──────── Exercise data ────────

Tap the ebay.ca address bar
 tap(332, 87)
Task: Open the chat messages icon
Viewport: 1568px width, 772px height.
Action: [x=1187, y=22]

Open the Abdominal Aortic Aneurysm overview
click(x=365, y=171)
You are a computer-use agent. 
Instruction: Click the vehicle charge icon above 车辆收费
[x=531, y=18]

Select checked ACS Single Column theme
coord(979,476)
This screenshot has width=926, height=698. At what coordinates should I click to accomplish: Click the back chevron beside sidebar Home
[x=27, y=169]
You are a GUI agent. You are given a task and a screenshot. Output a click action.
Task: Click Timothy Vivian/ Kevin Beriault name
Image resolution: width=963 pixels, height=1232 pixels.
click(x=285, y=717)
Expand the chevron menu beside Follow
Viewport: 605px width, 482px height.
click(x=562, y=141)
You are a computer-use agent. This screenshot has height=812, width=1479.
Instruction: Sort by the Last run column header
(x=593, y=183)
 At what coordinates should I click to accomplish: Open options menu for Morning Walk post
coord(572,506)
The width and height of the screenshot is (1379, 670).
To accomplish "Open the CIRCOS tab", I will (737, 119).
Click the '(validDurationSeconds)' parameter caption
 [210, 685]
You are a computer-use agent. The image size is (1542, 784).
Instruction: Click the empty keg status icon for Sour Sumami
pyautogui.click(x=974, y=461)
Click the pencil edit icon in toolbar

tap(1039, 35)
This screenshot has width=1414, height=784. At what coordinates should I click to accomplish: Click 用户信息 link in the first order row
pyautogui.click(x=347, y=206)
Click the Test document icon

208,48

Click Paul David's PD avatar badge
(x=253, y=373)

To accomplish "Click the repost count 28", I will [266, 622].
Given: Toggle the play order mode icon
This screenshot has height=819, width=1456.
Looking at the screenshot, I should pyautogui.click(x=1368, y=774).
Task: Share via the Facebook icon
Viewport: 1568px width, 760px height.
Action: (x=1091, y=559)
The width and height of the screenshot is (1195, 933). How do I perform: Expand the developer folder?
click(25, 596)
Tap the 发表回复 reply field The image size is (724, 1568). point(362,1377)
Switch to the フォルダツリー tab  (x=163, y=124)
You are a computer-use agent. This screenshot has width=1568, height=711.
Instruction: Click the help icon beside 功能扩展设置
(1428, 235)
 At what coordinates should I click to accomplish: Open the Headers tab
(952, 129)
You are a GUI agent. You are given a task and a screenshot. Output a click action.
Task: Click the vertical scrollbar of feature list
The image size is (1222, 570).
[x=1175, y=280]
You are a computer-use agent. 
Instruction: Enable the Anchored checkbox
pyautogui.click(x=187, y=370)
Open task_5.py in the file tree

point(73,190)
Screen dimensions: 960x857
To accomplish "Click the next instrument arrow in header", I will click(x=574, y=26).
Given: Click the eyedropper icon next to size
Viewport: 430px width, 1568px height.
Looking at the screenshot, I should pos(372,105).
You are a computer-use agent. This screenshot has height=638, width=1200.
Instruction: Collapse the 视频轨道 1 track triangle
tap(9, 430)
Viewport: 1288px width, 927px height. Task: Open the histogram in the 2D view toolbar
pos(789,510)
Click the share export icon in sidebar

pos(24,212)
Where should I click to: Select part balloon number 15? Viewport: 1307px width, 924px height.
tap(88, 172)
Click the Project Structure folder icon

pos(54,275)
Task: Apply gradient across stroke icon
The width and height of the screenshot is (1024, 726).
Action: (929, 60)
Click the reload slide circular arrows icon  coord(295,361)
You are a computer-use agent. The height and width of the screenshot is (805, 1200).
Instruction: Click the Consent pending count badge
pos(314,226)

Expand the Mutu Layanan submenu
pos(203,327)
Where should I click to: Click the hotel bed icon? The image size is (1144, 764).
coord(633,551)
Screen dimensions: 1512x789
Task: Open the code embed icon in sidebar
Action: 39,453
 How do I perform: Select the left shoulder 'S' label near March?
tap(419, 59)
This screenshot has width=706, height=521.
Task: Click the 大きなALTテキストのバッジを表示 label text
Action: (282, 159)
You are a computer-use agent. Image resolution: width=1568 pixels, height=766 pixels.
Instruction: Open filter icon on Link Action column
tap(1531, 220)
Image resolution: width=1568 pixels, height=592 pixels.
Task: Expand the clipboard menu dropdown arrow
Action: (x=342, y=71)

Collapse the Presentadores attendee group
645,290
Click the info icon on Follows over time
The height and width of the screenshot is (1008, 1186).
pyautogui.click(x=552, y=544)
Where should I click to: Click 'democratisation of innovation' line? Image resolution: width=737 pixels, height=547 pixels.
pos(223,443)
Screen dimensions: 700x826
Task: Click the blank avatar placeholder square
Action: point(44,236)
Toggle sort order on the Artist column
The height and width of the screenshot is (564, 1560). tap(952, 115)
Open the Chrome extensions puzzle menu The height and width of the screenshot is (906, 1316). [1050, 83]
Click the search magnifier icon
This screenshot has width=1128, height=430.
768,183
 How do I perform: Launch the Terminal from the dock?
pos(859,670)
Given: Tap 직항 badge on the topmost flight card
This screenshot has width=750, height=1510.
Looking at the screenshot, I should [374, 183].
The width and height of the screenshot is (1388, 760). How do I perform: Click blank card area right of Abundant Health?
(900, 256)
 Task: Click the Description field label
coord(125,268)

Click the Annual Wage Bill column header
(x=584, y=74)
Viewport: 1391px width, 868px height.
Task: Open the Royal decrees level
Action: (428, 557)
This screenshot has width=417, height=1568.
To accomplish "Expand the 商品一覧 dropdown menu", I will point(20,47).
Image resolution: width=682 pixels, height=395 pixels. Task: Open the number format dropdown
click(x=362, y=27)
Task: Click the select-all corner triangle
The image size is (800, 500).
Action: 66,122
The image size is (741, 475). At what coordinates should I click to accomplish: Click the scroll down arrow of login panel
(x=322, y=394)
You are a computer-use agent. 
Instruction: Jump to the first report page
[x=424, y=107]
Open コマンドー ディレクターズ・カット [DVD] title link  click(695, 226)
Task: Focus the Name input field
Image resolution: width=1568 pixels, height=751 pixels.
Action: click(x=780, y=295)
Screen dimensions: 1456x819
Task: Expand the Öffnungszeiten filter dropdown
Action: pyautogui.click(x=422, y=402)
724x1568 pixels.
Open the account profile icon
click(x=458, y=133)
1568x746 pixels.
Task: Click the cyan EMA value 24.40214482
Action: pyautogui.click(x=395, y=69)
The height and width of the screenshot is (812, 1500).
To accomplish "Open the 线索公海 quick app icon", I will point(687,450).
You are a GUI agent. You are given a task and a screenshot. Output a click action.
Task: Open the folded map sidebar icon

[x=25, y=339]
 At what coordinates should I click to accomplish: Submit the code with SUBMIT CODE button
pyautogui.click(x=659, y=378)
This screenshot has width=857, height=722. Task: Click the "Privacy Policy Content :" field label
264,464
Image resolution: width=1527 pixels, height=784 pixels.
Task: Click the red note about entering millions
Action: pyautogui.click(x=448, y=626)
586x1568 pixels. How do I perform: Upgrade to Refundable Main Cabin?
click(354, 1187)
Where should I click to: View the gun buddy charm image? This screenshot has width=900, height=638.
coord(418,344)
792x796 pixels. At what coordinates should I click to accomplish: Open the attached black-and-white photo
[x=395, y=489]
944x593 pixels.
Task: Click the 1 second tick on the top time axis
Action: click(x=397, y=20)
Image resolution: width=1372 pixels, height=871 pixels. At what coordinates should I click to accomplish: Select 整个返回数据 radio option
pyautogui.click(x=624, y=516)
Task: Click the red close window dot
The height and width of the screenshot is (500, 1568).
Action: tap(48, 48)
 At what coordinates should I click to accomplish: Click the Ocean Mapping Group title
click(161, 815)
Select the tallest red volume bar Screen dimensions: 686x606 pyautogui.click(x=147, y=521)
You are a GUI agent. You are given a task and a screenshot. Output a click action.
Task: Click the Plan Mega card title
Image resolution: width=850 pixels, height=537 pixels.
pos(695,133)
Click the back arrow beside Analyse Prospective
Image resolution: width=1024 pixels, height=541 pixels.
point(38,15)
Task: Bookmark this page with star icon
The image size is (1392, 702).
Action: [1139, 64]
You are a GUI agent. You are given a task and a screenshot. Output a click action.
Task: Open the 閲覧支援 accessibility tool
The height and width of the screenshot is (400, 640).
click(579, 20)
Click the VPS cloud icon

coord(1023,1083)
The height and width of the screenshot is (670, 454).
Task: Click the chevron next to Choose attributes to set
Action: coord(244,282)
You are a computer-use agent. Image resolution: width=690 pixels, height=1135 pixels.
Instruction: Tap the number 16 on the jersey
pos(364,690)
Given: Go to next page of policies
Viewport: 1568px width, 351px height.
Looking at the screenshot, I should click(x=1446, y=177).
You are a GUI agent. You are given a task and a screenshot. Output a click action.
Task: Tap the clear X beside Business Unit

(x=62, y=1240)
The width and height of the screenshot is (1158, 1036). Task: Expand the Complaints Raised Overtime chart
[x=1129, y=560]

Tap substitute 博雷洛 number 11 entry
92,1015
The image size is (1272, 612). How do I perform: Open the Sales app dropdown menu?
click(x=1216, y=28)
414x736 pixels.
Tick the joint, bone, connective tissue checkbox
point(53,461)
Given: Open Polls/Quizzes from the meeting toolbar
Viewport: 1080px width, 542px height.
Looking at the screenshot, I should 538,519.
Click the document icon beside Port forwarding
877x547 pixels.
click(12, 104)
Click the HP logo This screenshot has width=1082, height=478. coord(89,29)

────────

# To do:
Copy the material verbatim, from the line containing "Tap the 发表回复" to the line containing "[x=1175, y=280]", both lines included.

# Reply to the task:
Tap the 发表回复 reply field The image size is (724, 1568). point(362,1377)
Switch to the フォルダツリー tab  (x=163, y=124)
You are a computer-use agent. This screenshot has width=1568, height=711.
Instruction: Click the help icon beside 功能扩展设置
(1428, 235)
 At what coordinates should I click to accomplish: Open the Headers tab
(952, 129)
You are a GUI agent. You are given a task and a screenshot. Output a click action.
Task: Click the vertical scrollbar of feature list
The image size is (1222, 570).
[x=1175, y=280]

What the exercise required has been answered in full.